The Islamic State threat has also raised al-Qaeda’s stock in Jordan. When the Islamic State captured a Jordanian air force pilot in December 2014, Jordan tasked Abu Muhammad al-Maqdisi with negotiating with the Islamic State. Later, Jordan released Maqdisi from prison and allowed him to appear on Jordanian television. While Jordan isn’t naïve about Maqdisi or al-Qaeda, the Hashemite Kingdom appears to be tolerating Maqdisi and other al-Qaeda supporters in the hope that they can curb the Islamic State’s growth.
In recent months, two respected scholars have written prominent articles arguing for a different approach to al-Qaeda.
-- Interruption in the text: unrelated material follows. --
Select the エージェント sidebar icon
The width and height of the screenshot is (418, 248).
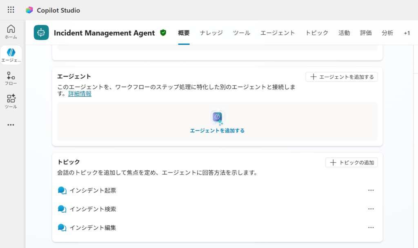[x=11, y=55]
In March 2015, Haverford College’s Barak Mendelsohn authored an article in Foreign Affairs entitled “Accepting al-Qaeda,” which argued that the United States should “rethink its policy toward al-Qaeda, particularly its targeting of Zawahiri,” which could play into the Islamic State’s hands. In June 2015, Ahmed Rashid, the author of several bestselling books, wrote a New York Review of Books article titled “Why We Need al-Qaeda.” Rashid cited several key elements of al-Qaeda’s rebranding campaign, including AQAP’s governance of Mukalla and Julani’s interview with Al Jazeera, as evidence that al-Qaeda could be a partner against the Islamic State.
As the Islamic State dominates headlines and talk shows, analysts seem to be underestimating al-Qaeda’s strategic capacity to adapt and thrive. Al-Qaeda’s rebranding campaign leaves it well positioned to exploit political conditions in the Middle East for years to come. Al-Qaeda’s affiliates have worked to restore the group’s image, garnered public support in countries like Syria and Yemen, and even won the support of some Sunni states. But beneath the smoke and mirrors of al-Qaeda’s rebranding campaign lies a more disconcerting reality: Al-Qaeda remains a dangerous group with expansionist aims that is committed to striking the West and overthrowing Middle Eastern regimes. Unless analysts take a closer look at al-Qaeda’s ongoing rebranding efforts, we run the risk of being conned by the group’s image makeover.